For me, the million dollar (or £10m) question is if, and to what extent, Super League has been able to 'move the needle' on the audience that it offers Sky (or any other broadcaster). 

Sky knows what a rugby league supporter is worth to them - they have a good idea of how much RL content is watched and they have a good idea how many subscriptions rely on RL. 

They also know how much an RL supporter is worth to advertisers. They've invested millions into programmatic advertising and other forms of Ad Tech to make their advertising services more valuable. It's why Sky is happy to bet big on content like F1 and golf but it's also why different demographics watching the same content are important - because now, two households watching the same programme at the same time can see very different adverts depending on the data Sky holds on them. 

So, when we talk about "adding value", we're primarily talking about whether Super League has been able to broaden it's audience in a way that measures favourably against those points. I know we had a discussion on a previous thread about this, but it's why arguments over "my away following is bigger than your away following" massively miss the bigger picture. 

Has the sport broadened it's appeal so that more TV subs rely on RL, and has it broadened it's appeal to the audiences that advertisers will pay a premium for? If it has, the game can argue for a better TV deal. If it hasn't, then it can't. That's not an issue of geography or of glamorous cities - it's an issue of how the game has changed the demand for RL content, who is demanding it and how they're satisfying that demand. 

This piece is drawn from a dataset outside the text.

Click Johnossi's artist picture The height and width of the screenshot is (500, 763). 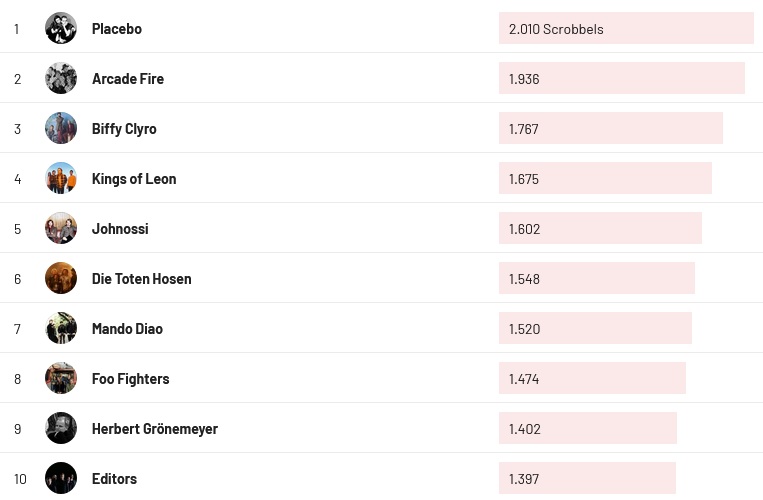pos(61,228)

But that does then bring me back to the question of what good work did RL do to achieve the record deal last time? And 'get lucky' can't be the answer. 

And what did the Premier League not do this time that saw them get a lower deal?

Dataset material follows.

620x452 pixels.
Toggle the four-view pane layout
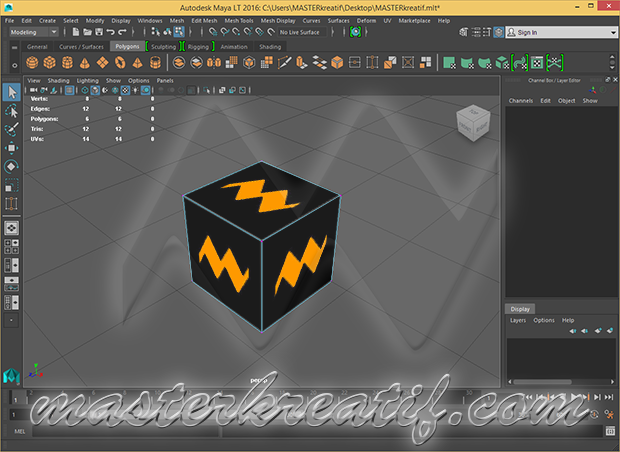11,246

I agree with the principal of what you  are saying, and I do think widening of the audience with a particular focus on more affluent markets would add value, but I'm not sure how much the game is going to be able to 'move the needle' to such a level that we are going to see tens of millions added to a tv deal - I actually think there is probably a series of tactical changes that will add more value, which will also support meeting needs of wider audiences over the coming years, but I think that is a long-term development.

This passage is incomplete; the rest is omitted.